Problem description:
In the records that follow, the lines from the one containing "工作機會 (320, 14)" to the one containing "Screenshot is 1470x1585.", inclusive, are to be given again exactly.

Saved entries
====
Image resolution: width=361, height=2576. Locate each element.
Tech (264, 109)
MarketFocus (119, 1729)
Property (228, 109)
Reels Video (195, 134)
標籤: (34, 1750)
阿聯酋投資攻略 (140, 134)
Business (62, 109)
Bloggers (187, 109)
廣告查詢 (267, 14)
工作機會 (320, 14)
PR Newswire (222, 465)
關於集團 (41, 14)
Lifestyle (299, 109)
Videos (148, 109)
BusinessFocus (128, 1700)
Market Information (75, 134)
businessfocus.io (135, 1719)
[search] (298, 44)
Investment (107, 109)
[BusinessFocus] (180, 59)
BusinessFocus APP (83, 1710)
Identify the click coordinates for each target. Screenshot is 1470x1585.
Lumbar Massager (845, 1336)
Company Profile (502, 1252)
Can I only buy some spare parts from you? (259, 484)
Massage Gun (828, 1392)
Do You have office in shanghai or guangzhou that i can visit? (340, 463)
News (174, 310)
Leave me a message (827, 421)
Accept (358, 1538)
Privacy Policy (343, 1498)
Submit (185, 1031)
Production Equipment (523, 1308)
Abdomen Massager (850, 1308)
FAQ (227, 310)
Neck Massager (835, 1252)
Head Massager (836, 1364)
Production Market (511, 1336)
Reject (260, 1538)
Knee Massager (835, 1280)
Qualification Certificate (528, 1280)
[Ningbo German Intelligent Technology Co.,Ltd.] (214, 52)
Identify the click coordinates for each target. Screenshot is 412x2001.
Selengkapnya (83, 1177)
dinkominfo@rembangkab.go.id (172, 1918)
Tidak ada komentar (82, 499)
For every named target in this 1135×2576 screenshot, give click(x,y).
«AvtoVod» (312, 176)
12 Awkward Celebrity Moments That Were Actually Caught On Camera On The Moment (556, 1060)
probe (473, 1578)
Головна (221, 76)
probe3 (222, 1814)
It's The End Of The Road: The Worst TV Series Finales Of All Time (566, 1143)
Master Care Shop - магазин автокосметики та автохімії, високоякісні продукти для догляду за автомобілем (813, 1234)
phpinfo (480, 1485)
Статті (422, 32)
====
Task solution:
工作機會 (320, 14)
PR Newswire (222, 465)
關於集團 (41, 14)
Lifestyle (299, 109)
Videos (148, 109)
BusinessFocus (128, 1700)
Market Information (75, 134)
businessfocus.io (135, 1719)
[search] (298, 44)
Investment (107, 109)
[BusinessFocus] (180, 59)
BusinessFocus APP (83, 1710)
Identify the click coordinates for each target. Screenshot is 1470x1585.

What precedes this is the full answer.